The ‘dream drug’ ketamine can bring its users face to face with some stark realities that aren’t readily understood by health professionals. Mat Southwell and Lana Durjava offer practical advice on understanding and meeting their needs.
The story of ketamine is a powerful illustration of the risks of abandoning a public health response and limiting drug policy to crime reduction. UK drug policy has shifted from being driven by public health concerns in the HIV era to being dominated by crime prevention. Indeed, the National Treatment Agency (NTA) refused repeated requests to tackle ketamine, arguing that it was only a regional problem and not a priority because ketamine users did not commit crime.
In the face of this inaction, a coalition of healthcare professionals, academics, drug agencies and drug user activists stepped in with the aim of providing credible information.
The first group of people to recognise ketamine’s non-medical value were psychonauts – adventurers who sought to investigate their minds using intentionally induced altered states of consciousness. Psychonauts’ primary motivation for the use of ketamine-induced spiritual journeys was to transcend the external world, experience the separation of consciousness from the body and gain an insight into the nature of existence and the self. They were in the habit of taking extremely large doses as they were deliberately trying to go into a ‘K-hole’, but since they were mostly using ketamine on a fairly non-regular basis, their risk of developing K-dependency was pretty low.
In the early nineties ketamine arrived on the New York and London gay club scenes, where it found an entirely different body of admirers. If psychonauts appreciated the drug for its hallucinogenic and dissociative properties, the new audience, called klubbers, discovered its potential to act as a highly effective stimulant. Ketamine is one of those drugs that are extremely dose-dependent, and while psychonauts were injecting 100-200ml shots to try to achieve out-of-body experiences, klubbers were taking small bumps of ketamine, which usually did not exceed 25ml per dose.
K-dependency was never a high risk for either of these two groups of ketamine users, given the patterns of dosing, breaks between episodes of using and a pattern of remaining hydrated – a particular feature of dance drug use. In this context, ketamine appeared to be an almost dream drug that managed to offer the cocaine-like stimulation, the opiate-like calming, and the cannabis-like imagery, while at the same time providing a full-on dissociative and hallucinogenic experience, with no apparent disadvantages or collateral damage.
The new century brought several changes to the drug market. On 1 January 2006 ketamine was officially designated a class C drug on the basis of the linkage between its frequent use and kidney and bladder damage, as well as memory impairment. Up to this point ketamine was an unscheduled drug for which one could not be prosecuted for possession, but only for supplying. One might argue that the previous approach towards ketamine was the closest that the UK drug policy ever got to a Portuguese-style model of decriminalising people who used drugs. Reclassification changed this dramatically and contributed to the growing harms associated with the drug’s use.

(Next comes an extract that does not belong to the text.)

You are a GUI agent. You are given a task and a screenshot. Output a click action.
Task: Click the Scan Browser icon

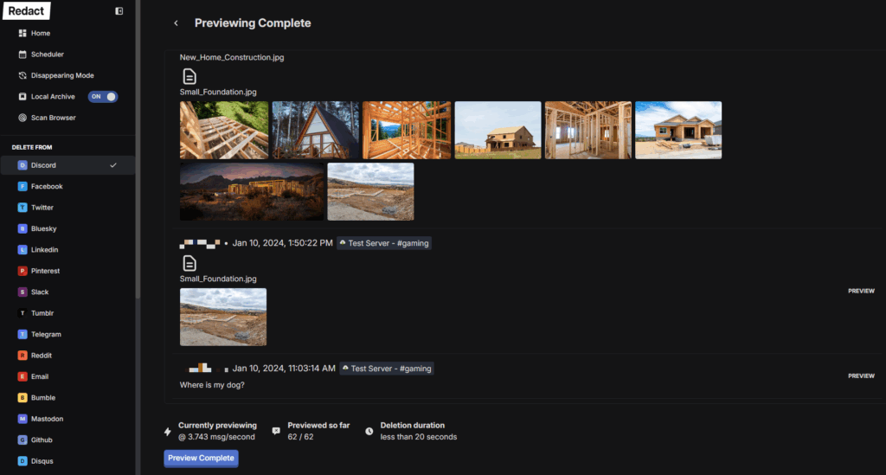coord(22,118)
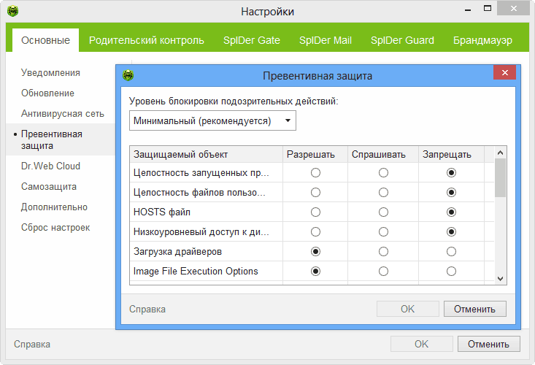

Because of the increased difficulties with smuggling the drug (which were also connected with post 9/11 hysteria and implementation of harsh anti-terrorism laws), ketamine was no longer available as a liquid on the black market but emerged in crystal form. This led to consumers baking the drug with little knowledge that this procedure actually destroyed the quality of ketamine and resulted in users needing to take more of the drug for the same effect – which also meant increased danger of ketamine-bladder syndrome.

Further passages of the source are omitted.